*Objetivo de la tarea*
Traduce al inglés esta oración del texto sobre la humildad y el carácter cristiano: «Por tanto, es Dios en su Palabra quien nos enseña qué es la verdadera humildad, y cómo nos es dada a los que somos suyos.»

*Fragmento seleccionado*
# # # #
LA REVISTA CRISTIANA PARA LA MUJER DE HOY
Buscar
Cerrar este cuadro de búsqueda.

La edad de oro: La humildad y el carácter cristiano

Print Friendly, PDF & Email

¡Cuidado! El pecado nos asedia diariamente, debido a nuestra carne no redimida

La virtud de ser humilde en la actualidad está degradada y menospreciada; a la persona que muestra un carácter humilde, la toman por apocada, pusilánime, cobarde o tonta. Porque hoy, el arrogante, el soberbio y el trepa es el admirado, y el que triunfa, porque es el perfil del ganador, y son los más buscados en el mundo de hoy.

Pero la verdadera humildad no la define el mundo ni sus variantes y engañosas filosofías, porque la humildad no es inherente al ser humano, sino que es fruto del Espíritu Santo en la vida de los redimidos por la obra de Cristo en la cruz.

Por tanto, es Dios en su Palabra quien nos enseña qué es la verdadera humildad, y cómo nos es dada a los que somos suyos.

La humildad es parte del fruto del Espíritu Santo, el cual ha sido dado a cada persona que ha venido a Cristo sabiéndose un miserable e indigno pecador, reconociendo que no merece nada, que no es digno de estar en pie delante del Dios justo, tres veces Santo, el cual, en su misericordia, proveyó de un poderoso Salvador, Su único y amado Hijo Cristo Jesús. El cual, cumplido el tiempo señalado por el Padre, se hizo carne en el vientre de una mujer, para vivir entre nosotros, como uno de nosotros, pero, sin pecado, para morir por mí y por ti que lees estas líneas.

Él es el único Hombre verdaderamente humilde que pisó esta tierra, Pablo lo define magistralmente en su carta a los filipenses, a la vez que nos da el mandamiento de imitarle: “Haya, pues, en vosotros este sentir que hubo en Cristo Jesús, el cual siendo en forma de Dios, no estimó el ser igual a Dios como cosa a que aferrarse, sino que se despojó a sí mismo, tomando forma de siervo, hecho semejante a los hombres, y estando en la condición de hombre, se humilló a sí mismo, haciéndose obediente hasta la muerte, y muerte de cruz” (Fil. 2:5-8).

Pablo nos dice: “Haya, pues, en vosotros este sentir…”. Y Jesús dijo: «…aprended de mí que soy manso y humilde de corazón…» (Mt. 11:29).

¿Cómo aprendo a ser humilde? Lee una y otra vez los versos arriba escritos, medítalos en oración, hasta que en tu corazón reconozcas que no eres humilde, que te falta mucho para parecerte mínimamente a Aquel que te dice que aprendas a ser como Él es; lee, medita y estudia la Palabra, ora para que el Espíritu Santo produzca humildad en ti.

Lo contrario de ser humilde es ser orgullosa, soberbia, fatua, vana… el orgullo fue el pecado de Satanás; él quiso ser más que Dios, quien lo creó; se enorgulleció de su hermosura, belleza y rango; contaminó con su pecado a gran parte de las huestes celestiales; y las arrastró en su caída y en su misma condenación eterna.
# # # #
*Registros proporcionados*

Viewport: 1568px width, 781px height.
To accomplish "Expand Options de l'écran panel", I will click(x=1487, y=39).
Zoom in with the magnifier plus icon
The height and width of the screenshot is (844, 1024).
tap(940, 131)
# # # #
*Respuesta*
Therefore, it is God in his Word who teaches us what true humility is, and how it is given to those of us who are his.